La police multiplie les investigations des années durant, compare les ADN, quadrille la zone, sans succès. Un premier non-lieu est prononcé en 2003. L'affaire rebondit en 2006 après des agressions en Belgique. D'autres plaintes plus anciennes sont alors rapprochées du dossier. Mais le coupable demeure introuvable. Type européen, brun, taille moyenne: "on avait un signalement banal, une voiture banale", et surtout "un ADN qui ne matchait pas", l'individu n'étant pas connu des services, se souvient Romuald Muller, directeur zonal de la police judiciaire de Lille.

Scala avait avoué une quarantaine d'agressions

La traque tourne en rond. Jusqu'à l'agression d'une adolescente en février 2018 à Erquelinnes (Belgique). La vidéosurveillance capture une Peugeot 206. Son conducteur, Dino Scala, père de cinq enfants, est arrêté quelques semaines plus tard à Pont-sur-Sambre. Son entourage, stupéfait, le décrit comme "gentil". Couteau, cordelettes, gants sont retrouvés lors des perquisitions. Son ADN est présent sur plusieurs scènes de crime.

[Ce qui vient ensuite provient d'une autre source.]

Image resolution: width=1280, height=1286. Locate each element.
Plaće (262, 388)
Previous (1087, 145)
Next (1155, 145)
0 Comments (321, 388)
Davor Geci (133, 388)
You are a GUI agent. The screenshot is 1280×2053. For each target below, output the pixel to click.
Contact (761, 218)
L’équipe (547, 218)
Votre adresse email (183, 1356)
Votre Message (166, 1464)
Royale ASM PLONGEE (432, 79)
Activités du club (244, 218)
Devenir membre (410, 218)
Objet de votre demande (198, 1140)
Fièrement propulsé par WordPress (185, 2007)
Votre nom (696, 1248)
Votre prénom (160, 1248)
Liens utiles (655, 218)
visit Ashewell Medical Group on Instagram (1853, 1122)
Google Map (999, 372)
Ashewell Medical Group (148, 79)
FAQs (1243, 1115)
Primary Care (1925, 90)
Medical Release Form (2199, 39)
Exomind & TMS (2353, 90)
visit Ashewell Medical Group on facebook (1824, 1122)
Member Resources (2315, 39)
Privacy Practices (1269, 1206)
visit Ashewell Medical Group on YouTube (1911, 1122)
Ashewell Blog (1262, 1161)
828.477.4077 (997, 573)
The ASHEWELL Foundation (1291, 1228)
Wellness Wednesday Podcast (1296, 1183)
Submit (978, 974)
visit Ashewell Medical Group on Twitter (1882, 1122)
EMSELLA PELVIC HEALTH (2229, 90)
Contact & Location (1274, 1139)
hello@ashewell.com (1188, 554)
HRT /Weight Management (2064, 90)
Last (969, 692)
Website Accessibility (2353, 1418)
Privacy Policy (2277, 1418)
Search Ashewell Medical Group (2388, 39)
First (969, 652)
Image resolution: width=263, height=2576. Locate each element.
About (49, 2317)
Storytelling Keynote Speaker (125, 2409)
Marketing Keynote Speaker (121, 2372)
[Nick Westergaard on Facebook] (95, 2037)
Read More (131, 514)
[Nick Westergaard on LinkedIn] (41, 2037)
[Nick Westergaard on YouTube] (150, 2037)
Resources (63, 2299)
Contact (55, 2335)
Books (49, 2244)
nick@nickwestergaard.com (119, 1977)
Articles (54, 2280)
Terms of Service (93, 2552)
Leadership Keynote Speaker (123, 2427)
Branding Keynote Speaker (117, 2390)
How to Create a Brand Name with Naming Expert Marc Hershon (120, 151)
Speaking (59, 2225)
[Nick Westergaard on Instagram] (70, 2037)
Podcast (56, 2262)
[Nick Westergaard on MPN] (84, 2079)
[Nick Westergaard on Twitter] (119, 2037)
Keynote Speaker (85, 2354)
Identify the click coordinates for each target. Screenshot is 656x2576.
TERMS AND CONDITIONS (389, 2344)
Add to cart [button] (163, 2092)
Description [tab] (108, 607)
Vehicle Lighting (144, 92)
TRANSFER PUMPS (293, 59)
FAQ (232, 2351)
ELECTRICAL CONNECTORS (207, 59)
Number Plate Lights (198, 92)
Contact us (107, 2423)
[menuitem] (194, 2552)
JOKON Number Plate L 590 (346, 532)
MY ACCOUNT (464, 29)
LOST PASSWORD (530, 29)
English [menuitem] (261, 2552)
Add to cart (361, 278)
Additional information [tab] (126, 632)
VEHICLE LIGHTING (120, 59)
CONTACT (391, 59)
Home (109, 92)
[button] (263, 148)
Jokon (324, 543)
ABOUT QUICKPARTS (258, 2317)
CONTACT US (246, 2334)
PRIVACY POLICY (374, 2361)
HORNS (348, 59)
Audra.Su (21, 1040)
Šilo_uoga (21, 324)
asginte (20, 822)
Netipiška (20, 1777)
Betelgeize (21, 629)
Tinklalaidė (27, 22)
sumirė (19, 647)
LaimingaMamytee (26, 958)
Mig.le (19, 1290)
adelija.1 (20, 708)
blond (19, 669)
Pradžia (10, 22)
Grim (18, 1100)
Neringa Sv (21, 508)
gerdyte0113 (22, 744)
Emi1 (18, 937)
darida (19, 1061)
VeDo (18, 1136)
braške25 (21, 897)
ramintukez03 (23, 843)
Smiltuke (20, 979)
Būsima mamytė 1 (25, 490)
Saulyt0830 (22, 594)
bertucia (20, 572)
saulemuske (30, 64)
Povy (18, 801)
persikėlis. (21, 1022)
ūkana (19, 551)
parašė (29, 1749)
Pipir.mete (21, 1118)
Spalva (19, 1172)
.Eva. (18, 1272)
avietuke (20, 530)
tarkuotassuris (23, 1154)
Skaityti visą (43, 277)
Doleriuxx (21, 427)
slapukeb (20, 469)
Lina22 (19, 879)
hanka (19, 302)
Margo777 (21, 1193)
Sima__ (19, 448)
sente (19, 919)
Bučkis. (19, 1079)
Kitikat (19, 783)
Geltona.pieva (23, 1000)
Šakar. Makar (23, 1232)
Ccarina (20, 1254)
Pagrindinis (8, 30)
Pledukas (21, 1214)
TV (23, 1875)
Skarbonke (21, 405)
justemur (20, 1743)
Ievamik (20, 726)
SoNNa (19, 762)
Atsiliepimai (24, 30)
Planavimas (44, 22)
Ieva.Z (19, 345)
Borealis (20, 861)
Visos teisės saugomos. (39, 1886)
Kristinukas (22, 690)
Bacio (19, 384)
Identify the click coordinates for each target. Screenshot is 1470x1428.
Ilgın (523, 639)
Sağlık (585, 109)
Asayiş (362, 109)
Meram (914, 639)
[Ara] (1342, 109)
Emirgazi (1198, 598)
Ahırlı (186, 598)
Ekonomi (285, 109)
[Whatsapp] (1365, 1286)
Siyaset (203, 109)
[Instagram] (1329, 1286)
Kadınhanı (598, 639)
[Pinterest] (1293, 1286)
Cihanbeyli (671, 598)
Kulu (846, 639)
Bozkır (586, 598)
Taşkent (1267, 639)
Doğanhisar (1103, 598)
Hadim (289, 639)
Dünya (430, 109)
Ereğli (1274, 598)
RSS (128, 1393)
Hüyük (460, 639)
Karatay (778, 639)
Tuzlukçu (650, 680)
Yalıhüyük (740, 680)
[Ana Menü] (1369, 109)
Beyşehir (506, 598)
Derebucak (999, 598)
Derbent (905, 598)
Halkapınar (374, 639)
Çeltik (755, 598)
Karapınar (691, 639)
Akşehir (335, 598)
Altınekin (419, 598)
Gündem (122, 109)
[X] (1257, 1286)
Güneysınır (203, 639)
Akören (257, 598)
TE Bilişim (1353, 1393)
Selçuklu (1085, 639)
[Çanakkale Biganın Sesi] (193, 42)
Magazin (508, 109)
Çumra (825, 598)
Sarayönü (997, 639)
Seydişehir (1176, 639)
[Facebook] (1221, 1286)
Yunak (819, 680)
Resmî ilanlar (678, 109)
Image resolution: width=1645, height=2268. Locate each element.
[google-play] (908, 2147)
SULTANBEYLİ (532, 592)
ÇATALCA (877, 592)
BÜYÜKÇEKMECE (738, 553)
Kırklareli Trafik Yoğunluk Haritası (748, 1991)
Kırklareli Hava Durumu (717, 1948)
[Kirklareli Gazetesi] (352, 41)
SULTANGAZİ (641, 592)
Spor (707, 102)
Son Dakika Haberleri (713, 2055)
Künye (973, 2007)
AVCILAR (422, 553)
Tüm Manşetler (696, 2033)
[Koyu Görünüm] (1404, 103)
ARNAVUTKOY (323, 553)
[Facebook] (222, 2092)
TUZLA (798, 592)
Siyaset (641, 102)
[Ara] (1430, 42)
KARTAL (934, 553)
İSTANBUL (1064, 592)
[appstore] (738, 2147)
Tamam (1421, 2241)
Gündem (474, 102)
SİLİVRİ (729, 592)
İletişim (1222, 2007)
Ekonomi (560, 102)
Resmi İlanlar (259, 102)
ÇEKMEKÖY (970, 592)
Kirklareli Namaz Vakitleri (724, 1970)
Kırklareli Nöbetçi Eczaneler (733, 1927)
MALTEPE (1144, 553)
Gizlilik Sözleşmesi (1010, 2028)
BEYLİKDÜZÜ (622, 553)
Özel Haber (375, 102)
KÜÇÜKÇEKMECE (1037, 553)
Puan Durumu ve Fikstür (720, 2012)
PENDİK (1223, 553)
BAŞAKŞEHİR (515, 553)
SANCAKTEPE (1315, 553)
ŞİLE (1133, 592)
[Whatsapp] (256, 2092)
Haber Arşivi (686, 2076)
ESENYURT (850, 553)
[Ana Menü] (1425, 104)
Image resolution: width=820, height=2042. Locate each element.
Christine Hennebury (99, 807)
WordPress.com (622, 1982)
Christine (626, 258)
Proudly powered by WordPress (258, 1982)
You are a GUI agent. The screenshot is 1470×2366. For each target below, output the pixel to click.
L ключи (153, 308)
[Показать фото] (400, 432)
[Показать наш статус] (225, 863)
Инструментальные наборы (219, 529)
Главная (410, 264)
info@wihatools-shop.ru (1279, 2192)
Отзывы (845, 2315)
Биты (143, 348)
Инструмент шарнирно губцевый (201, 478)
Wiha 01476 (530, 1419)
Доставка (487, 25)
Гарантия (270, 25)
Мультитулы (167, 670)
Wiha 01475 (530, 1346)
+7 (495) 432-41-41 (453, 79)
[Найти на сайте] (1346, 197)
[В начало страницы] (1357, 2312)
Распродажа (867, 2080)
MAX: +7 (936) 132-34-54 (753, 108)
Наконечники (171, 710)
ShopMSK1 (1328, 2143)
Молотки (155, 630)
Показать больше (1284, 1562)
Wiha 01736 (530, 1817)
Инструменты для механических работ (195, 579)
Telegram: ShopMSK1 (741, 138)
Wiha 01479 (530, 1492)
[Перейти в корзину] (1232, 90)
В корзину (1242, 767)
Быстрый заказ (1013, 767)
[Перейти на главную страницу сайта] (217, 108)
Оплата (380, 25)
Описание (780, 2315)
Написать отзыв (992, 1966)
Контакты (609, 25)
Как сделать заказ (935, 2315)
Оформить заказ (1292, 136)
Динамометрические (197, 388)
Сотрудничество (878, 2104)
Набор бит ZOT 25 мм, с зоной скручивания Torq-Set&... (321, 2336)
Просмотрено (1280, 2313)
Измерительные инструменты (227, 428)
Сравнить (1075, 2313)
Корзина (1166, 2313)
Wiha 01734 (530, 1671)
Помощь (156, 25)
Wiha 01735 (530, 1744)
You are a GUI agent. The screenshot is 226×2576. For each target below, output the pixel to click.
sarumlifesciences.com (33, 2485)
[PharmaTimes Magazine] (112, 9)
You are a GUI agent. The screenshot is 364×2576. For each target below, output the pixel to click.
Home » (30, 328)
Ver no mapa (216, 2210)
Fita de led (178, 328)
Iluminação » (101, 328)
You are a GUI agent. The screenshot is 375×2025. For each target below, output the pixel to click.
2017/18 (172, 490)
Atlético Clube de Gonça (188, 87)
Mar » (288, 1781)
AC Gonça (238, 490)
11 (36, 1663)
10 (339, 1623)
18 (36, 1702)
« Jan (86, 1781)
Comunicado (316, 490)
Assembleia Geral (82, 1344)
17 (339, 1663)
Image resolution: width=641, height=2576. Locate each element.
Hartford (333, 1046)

En garde à vue, il avouera une quarantaine d'agressions, invoquant des "pulsions" incontrôlables, mais en conteste "une quinzaine", selon son avocate. L'enquête dessine le profil d'un "prédateur" à la vie "organisée autour" de ses crimes. "J'observais où les femmes passaient". "J'aime être furtif, me dissimuler", avouera-t-il pendant l'instruction, évoquant, déja, une "nature de chasseur".